A produção é vendida nas feiras próximas. Para este ano, a cooperativa planeja ampliar para 200 hectares a plantação de café. O assentamento tem três escolas e vai inaugurar a quarta.

12 - Os rumos do processo
Na preparação para o novo julgamento, a acusação e a defesa de Rainha vão partir à cata da prova material capaz de confirmar uma das duas versões.
A defesa deve buscar no Ceará um registro da presença de Rainha, uma reportagem, uma ata de reunião ou um documento. Como prova testemunhal, tem a opção de intimar o ex-prefeito de Quixadá Ilário Marques.
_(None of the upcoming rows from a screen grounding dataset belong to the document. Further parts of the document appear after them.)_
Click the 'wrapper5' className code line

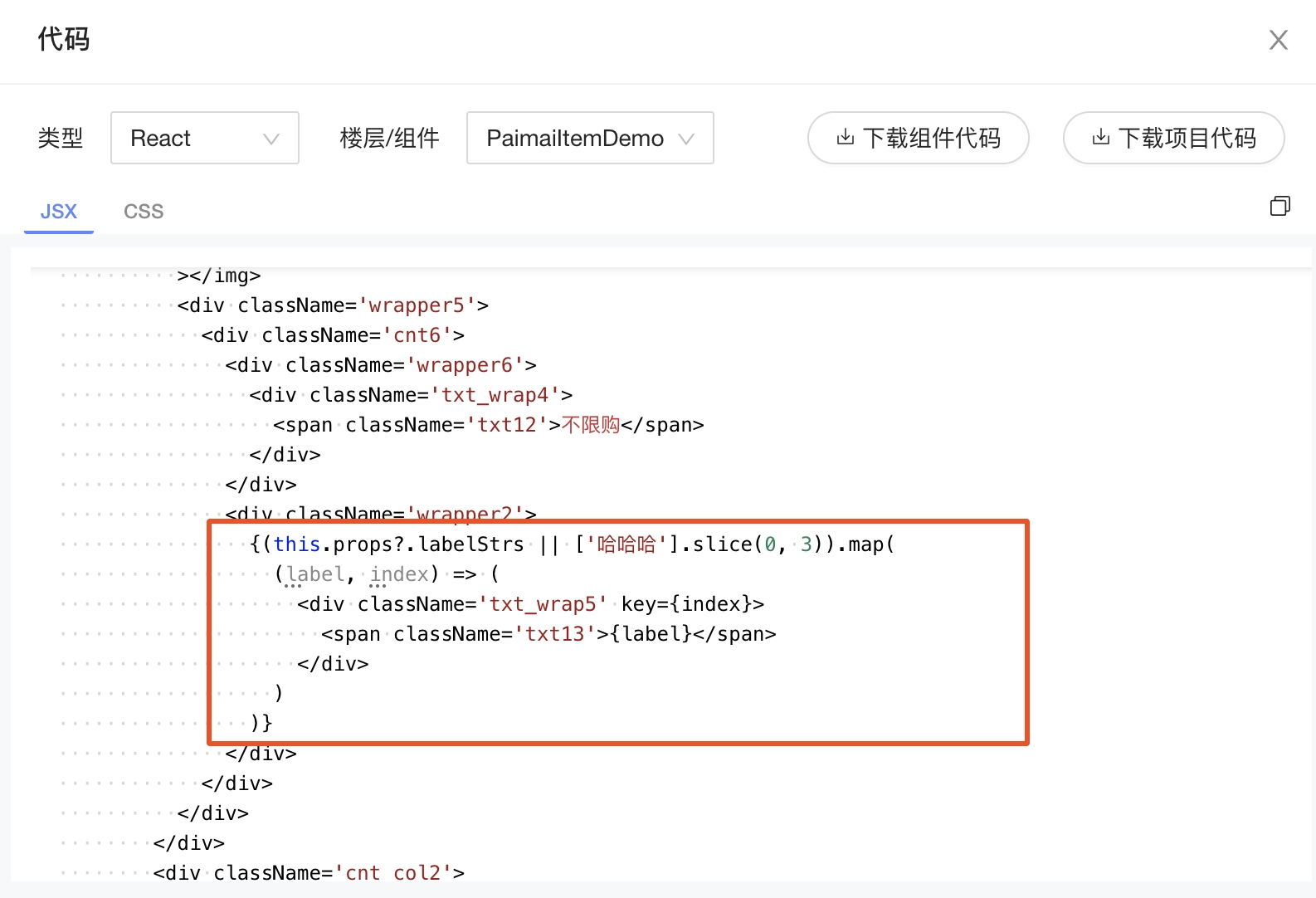click(x=333, y=305)
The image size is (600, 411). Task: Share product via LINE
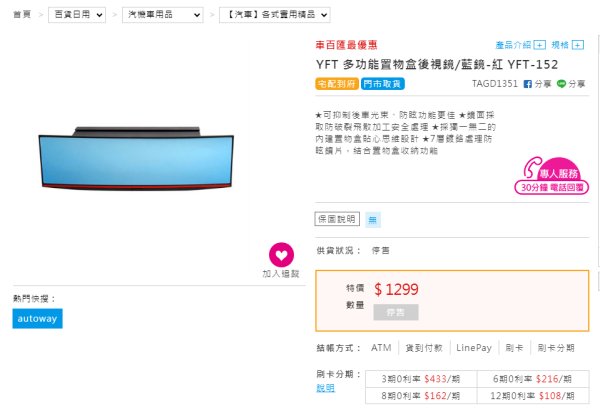(572, 85)
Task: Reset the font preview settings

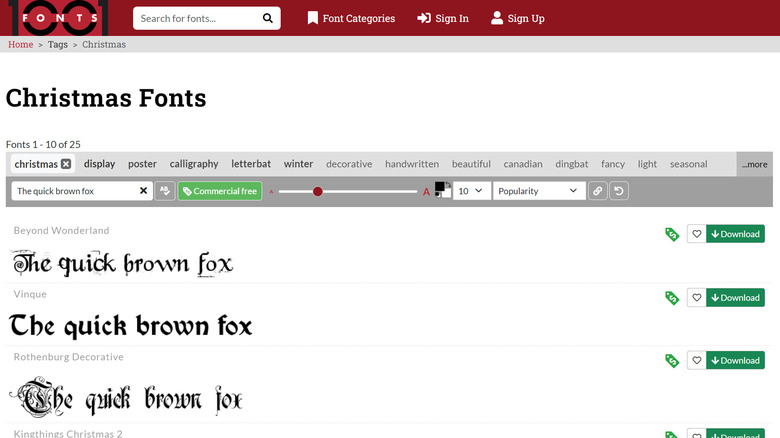Action: 619,191
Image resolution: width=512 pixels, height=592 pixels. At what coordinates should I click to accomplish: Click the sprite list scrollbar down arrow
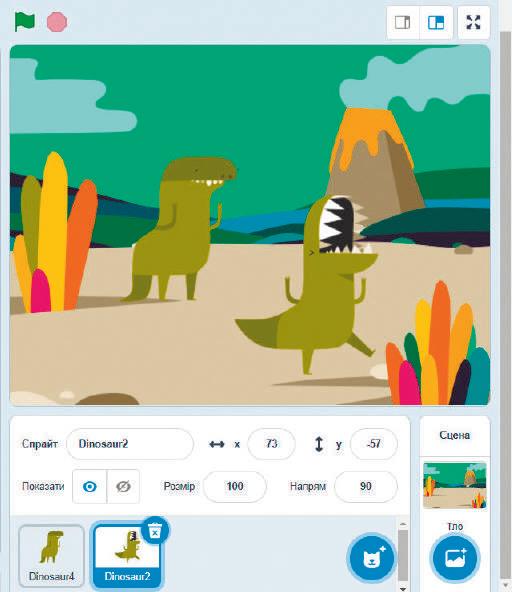403,589
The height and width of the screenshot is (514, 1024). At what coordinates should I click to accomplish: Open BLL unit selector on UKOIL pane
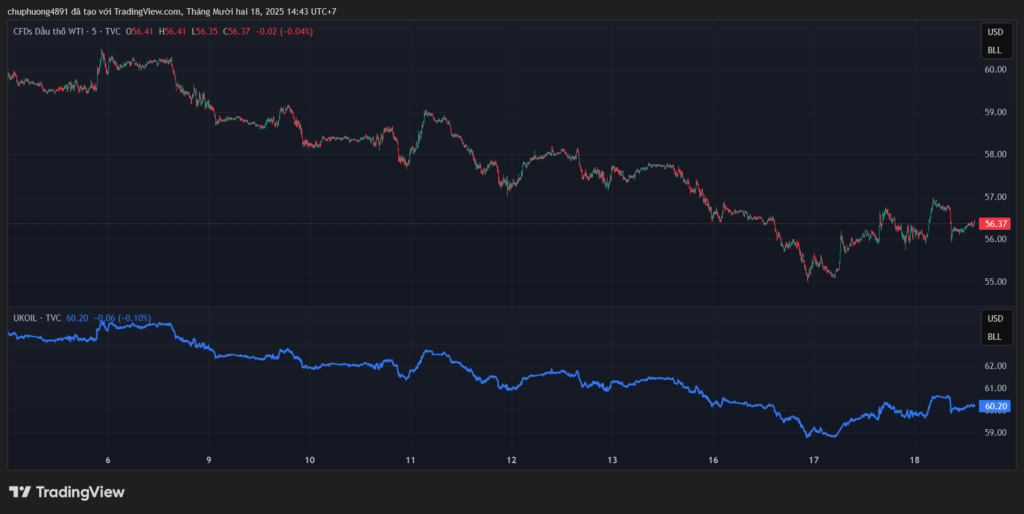point(994,337)
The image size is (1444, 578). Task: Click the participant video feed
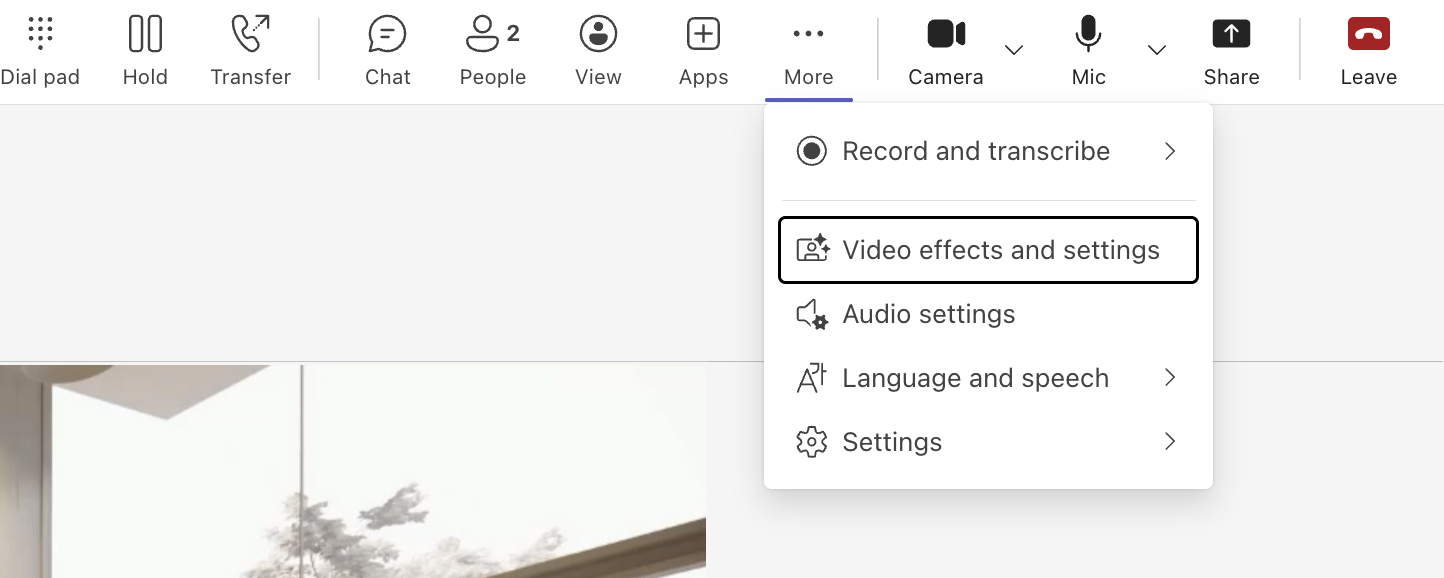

No depoimento que consta dos autos, Rainha disse ter ouvido pela televisão, na casa de Marques, a notícia do crime. Ele afirmou que estava no Ceará desde 1988 e hospedado na casa de Ilário Marques havia um mês.
Um dos advogados de Rainha, Aton Fon Filho, deve ir ao Ceará para refazer o suposto percurso do líder do MST e buscar provas de sua presença no assentamento.
Fon afirmou que tem a opção de trazer participantes da invasão de terras na qual Rainha diz ter tomado parte, nos dias 3, 4 e 5 de junho, ou de fazer um vídeo com entrevistas dos agricultores.
Localizar a arma do crime pode contar para a acusação. A promotora Elfrida Krüger já pediu que sejam anexadas ao inquérito duas fitas de vídeo, uma com imagens da fazenda invadida, supostamente gravadas no dia 9 de junho, e outra com imagens de uma suposta invasão do MST no Paraná.
No primeiro julgamento, as fitas foram recusadas como provas pelo juiz Sebastião Mattos Mozine, porque a defesa não teve tempo para tomar conhecimento delas.